→ WHAT YOU HAVE TO DO: Set down exactly, and only, the lines from the one with "Expand the Категории" to the final line of the entries, both included.

───── EXERCISE INPUT ─────

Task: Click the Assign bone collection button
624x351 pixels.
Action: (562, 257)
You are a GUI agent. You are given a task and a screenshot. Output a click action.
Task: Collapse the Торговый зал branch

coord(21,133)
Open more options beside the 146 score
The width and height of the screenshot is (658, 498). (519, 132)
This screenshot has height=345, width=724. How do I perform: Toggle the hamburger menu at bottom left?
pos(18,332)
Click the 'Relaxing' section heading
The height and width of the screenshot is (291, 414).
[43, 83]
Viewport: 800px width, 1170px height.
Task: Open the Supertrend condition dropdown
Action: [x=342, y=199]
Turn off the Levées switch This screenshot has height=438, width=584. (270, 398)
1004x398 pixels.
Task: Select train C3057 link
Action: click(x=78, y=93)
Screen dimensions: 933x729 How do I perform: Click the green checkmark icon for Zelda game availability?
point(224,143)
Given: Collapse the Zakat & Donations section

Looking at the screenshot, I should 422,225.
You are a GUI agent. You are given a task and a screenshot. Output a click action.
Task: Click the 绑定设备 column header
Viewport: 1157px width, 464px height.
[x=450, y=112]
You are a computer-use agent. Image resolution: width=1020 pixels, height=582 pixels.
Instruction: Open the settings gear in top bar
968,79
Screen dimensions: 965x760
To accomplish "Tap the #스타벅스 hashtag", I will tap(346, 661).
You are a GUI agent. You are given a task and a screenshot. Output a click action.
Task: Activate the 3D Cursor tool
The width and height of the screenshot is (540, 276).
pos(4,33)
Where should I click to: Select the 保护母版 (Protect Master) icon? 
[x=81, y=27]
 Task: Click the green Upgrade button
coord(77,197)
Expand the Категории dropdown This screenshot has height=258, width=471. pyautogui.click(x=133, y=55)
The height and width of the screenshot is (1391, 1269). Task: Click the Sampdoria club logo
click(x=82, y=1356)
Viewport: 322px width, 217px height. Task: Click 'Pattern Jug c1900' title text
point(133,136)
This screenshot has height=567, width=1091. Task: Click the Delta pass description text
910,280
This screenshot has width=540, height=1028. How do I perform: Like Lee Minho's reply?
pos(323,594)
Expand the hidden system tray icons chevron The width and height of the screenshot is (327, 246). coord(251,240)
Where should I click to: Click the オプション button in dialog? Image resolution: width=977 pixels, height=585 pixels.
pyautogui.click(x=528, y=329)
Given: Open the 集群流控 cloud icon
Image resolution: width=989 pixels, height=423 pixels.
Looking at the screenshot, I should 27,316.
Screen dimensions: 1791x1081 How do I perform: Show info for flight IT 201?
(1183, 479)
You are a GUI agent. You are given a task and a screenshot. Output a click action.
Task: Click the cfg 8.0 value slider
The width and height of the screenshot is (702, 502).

─────

→ RESPONSE AREA:
Expand the Категории dropdown This screenshot has height=258, width=471. pyautogui.click(x=133, y=55)
The height and width of the screenshot is (1391, 1269). Task: Click the Sampdoria club logo
click(x=82, y=1356)
Viewport: 322px width, 217px height. Task: Click 'Pattern Jug c1900' title text
point(133,136)
This screenshot has height=567, width=1091. Task: Click the Delta pass description text
910,280
This screenshot has width=540, height=1028. How do I perform: Like Lee Minho's reply?
pos(323,594)
Expand the hidden system tray icons chevron The width and height of the screenshot is (327, 246). coord(251,240)
Where should I click to: Click the オプション button in dialog? Image resolution: width=977 pixels, height=585 pixels.
pyautogui.click(x=528, y=329)
Given: Open the 集群流控 cloud icon
Image resolution: width=989 pixels, height=423 pixels.
Looking at the screenshot, I should 27,316.
Screen dimensions: 1791x1081 How do I perform: Show info for flight IT 201?
(1183, 479)
You are a GUI agent. You are given a task and a screenshot. Output a click action.
Task: Click the cfg 8.0 value slider
The width and height of the screenshot is (702, 502).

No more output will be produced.